## PROMPT
Reproduce, word for word, the stretch of the passage on commercially sexually exploited youth from "How does the" through "Janus Youth Programs)".
··· GIVEN PASSAGE ···
Commercially sexually exploited youth are not child prostitutes. They did not choose to be in this situation. They were targeted and chosen because of their individual vulnerabilities in our society. Many of the youth we work with come from abusive homes or homes with substance abuse. They have neglectful families, have a disability, or come from families with very limited resources. Not only did the exploiter choose them for these reasons, but he or she is also relying on the fact that society looks down upon people with a difficult background. They know that people are more likely to turn away from a child with behavioral issues, substance abuse issues, or other life challenges. Whatever the reason they were targeted, the pimp chose this child to exploit and to profit from.
It used to be that we would see gangs selling drugs. We still see that, but we’ve seen a huge shift to where gangs are selling children. They can only sell a drug one time, but they can sell a child over and over.
How do these girls get caught up in trafficking?
This question reflects the tendency for people to place the blame on the child and ask, “How did they get themselves into this?” Perhaps the better question is, “What made them a target?” It’s imperative that we recognize these girls didn’t get “caught up.” For the same reasons listed above, pimps choose to recruit girls who have physical and emotional needs in their lives that are not being fulfilled. If a pimp were to target a healthy, active, affluent, well-supported young girl, his odds of success would be minimal. Although we know that this can happen, we primarily see vulnerable populations becoming targets. Pimps use promises of a better life, love, safety, security, food, shelter, gifts, and status as ways to recruit young girls.
How does the FBI partner with local social service agencies and non-profits?
FBI victim specialists work alongside law enforcement, child protective services, non-profit human services agencies, and medical providers to address the complexities of these cases. For all victims of commercial sexual exploitation in the Portland metro area, the FBI victim specialist often makes connections with the following non-profit service providers:
- Mental health organizations (such as LifeWorks Northwest)
- Community-based victim advocacy agencies (such as the Sexual Assault Resource Center, or SARC)
- Runaway and homeless youth programs (such as Janus Youth Programs)
- Faith-based programs (such as Door to Grace)
··· LISTED RECORDS ···
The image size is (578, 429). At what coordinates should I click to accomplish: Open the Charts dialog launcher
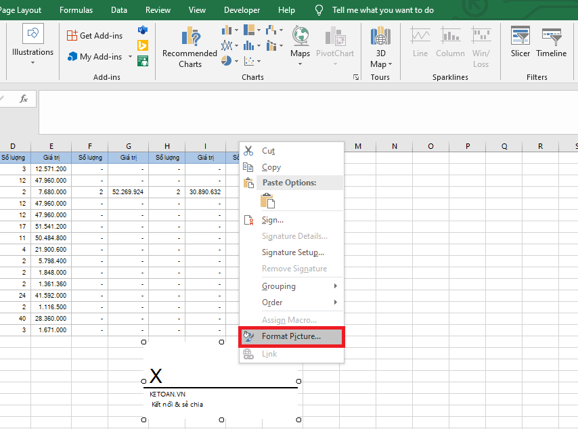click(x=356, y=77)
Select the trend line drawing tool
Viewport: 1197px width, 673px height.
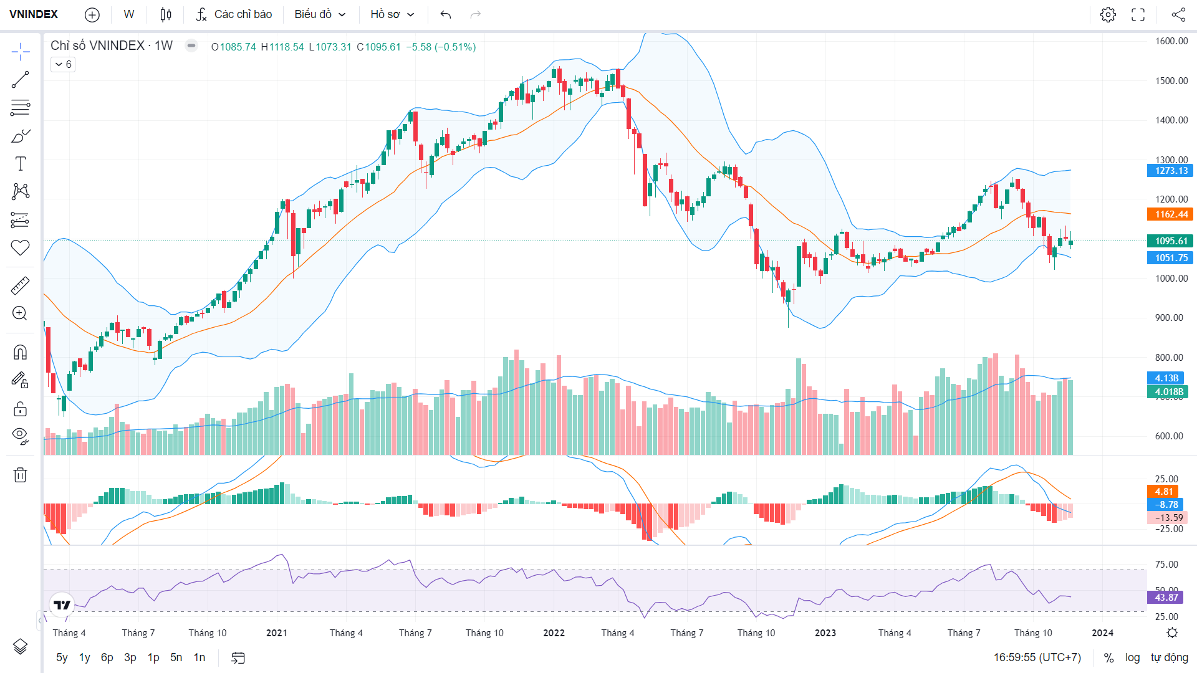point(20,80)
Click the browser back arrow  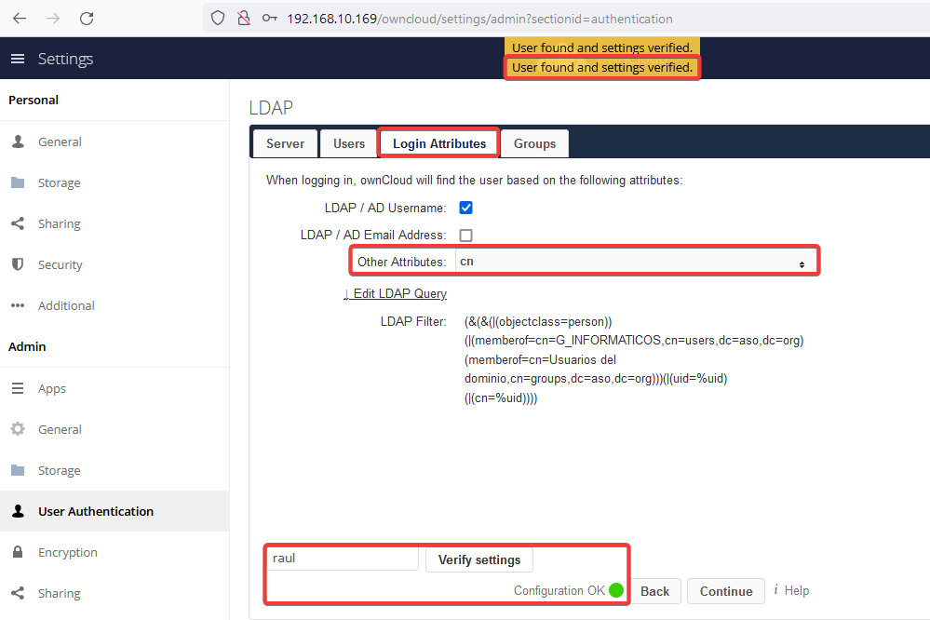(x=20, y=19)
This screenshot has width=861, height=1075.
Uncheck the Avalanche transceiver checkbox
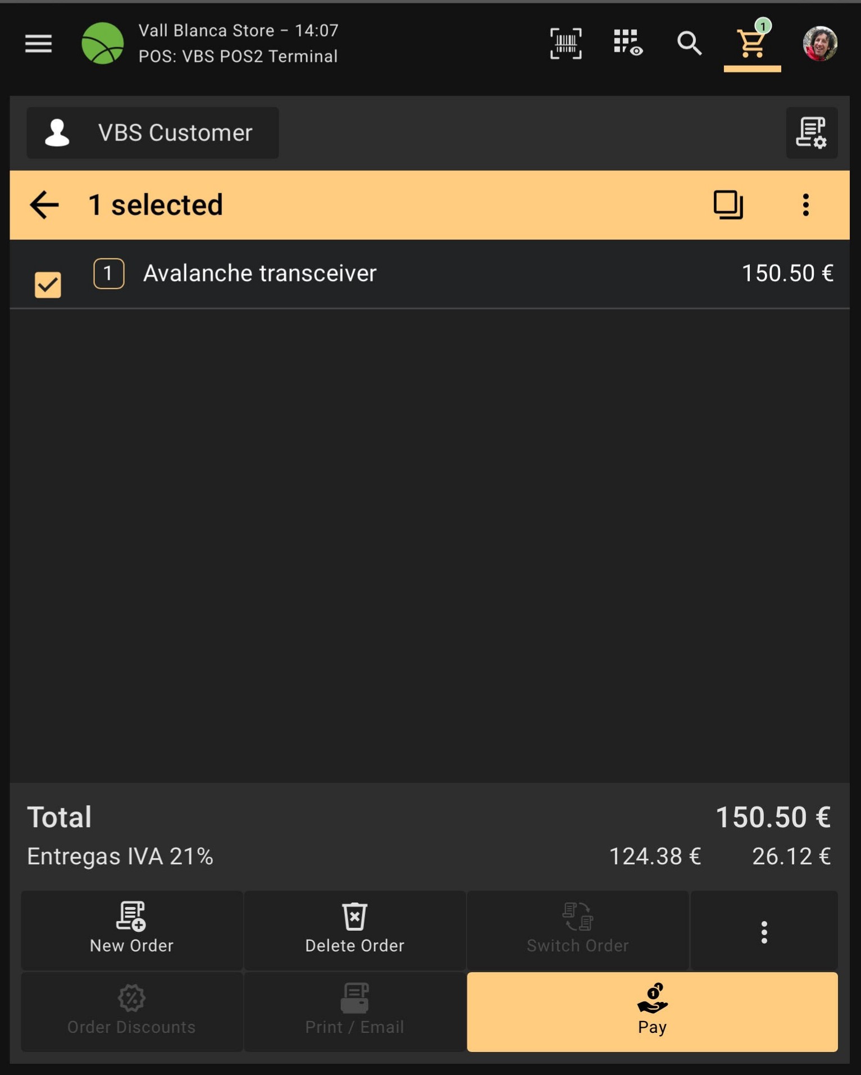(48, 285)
···
## RESULT OF THIS EXERCISE
How does the FBI partner with local social service agencies and non-profits?
FBI victim specialists work alongside law enforcement, child protective services, non-profit human services agencies, and medical providers to address the complexities of these cases. For all victims of commercial sexual exploitation in the Portland metro area, the FBI victim specialist often makes connections with the following non-profit service providers:
- Mental health organizations (such as LifeWorks Northwest)
- Community-based victim advocacy agencies (such as the Sexual Assault Resource Center, or SARC)
- Runaway and homeless youth programs (such as Janus Youth Programs)